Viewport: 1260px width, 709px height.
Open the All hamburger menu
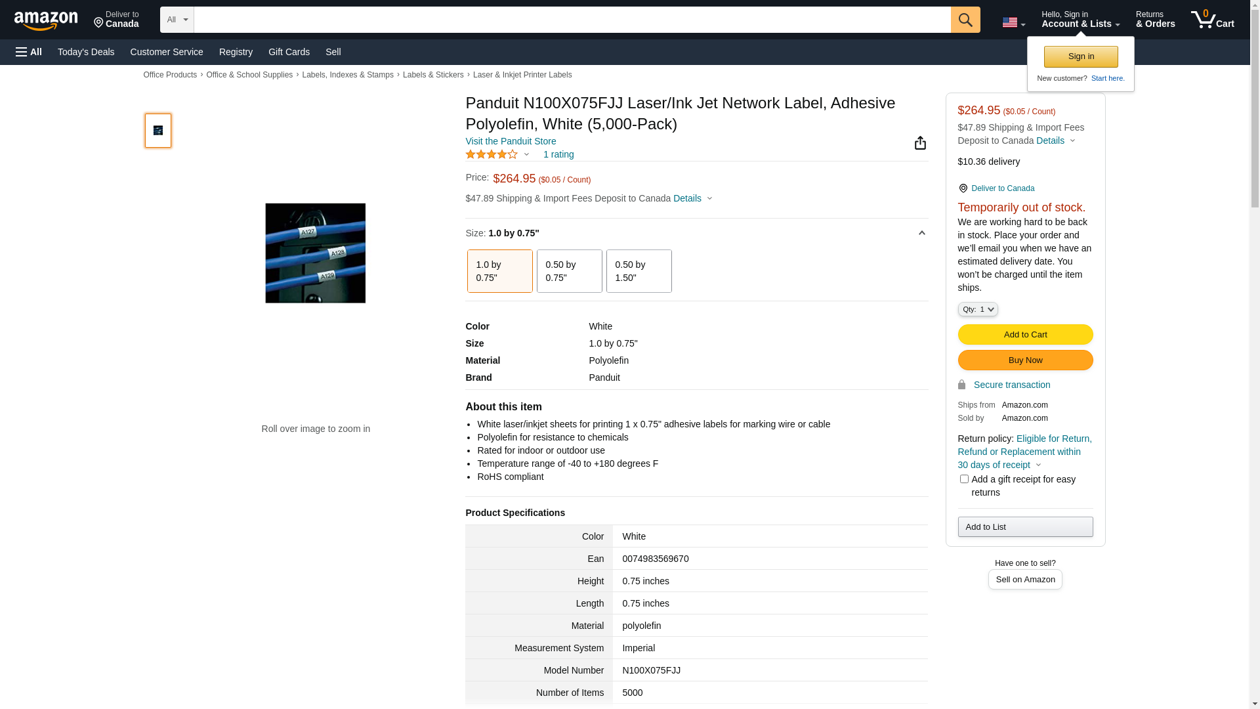point(29,52)
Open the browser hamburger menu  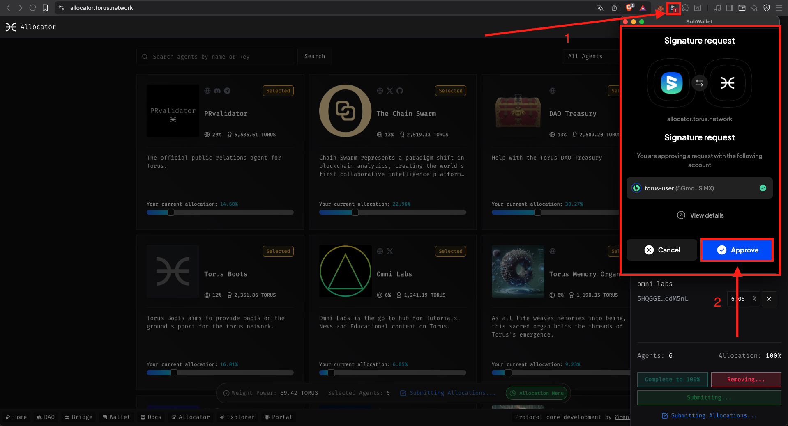pos(779,8)
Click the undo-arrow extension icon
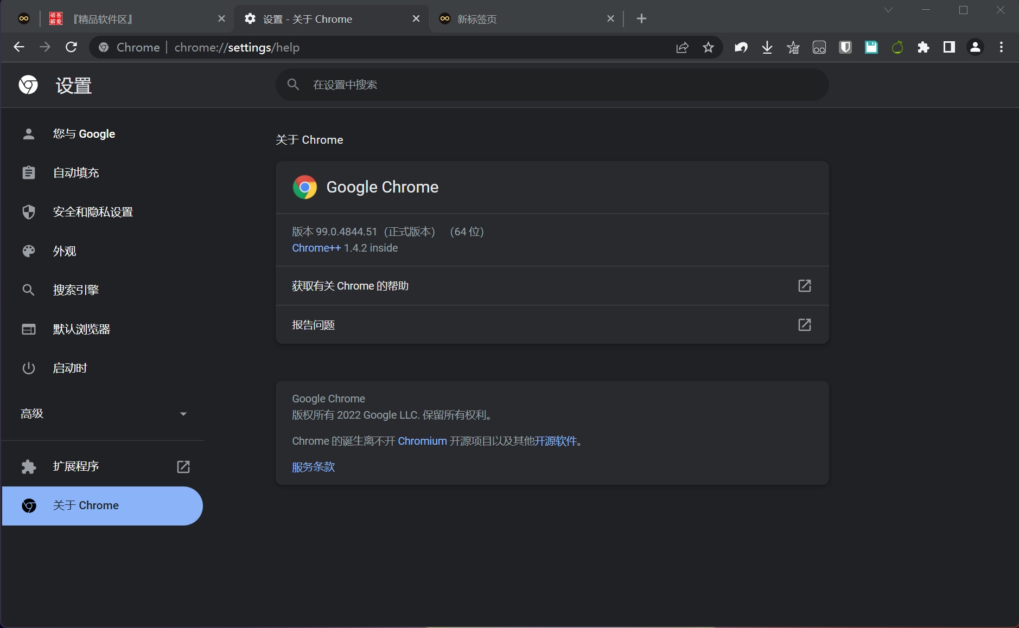The image size is (1019, 628). (741, 47)
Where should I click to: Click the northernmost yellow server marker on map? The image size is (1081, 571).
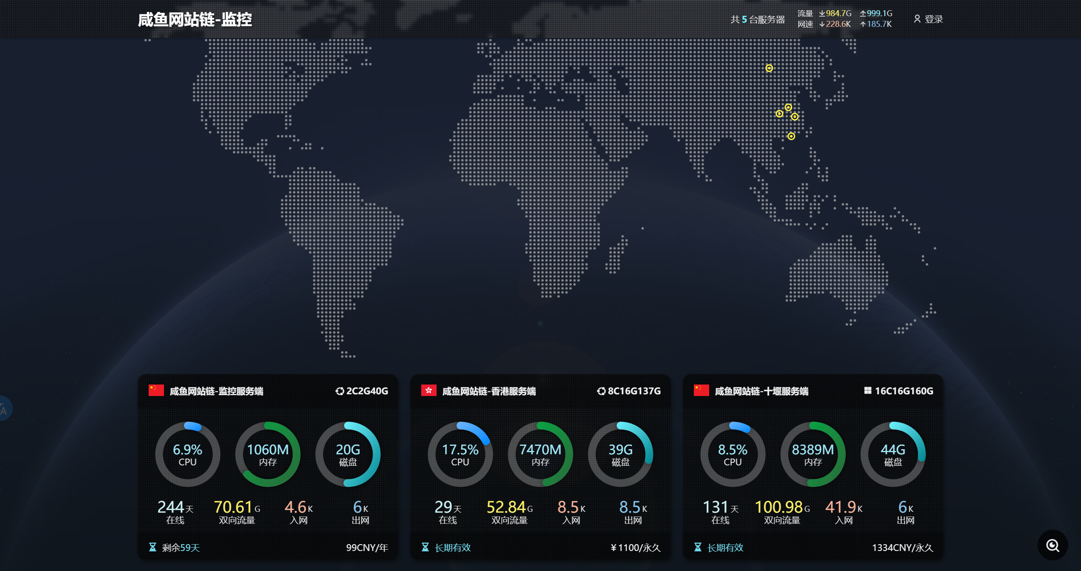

TASK PROMPT. From the line that contains "Click the undo-arrow extension icon" down to the last line of the entries above, copy every line exactly and leave out the pictures.

RESULT OF THIS EXERCISE.
Click the undo-arrow extension icon
The image size is (1019, 628). (741, 47)
Where should I click to: Click the northernmost yellow server marker on map? The image size is (1081, 571).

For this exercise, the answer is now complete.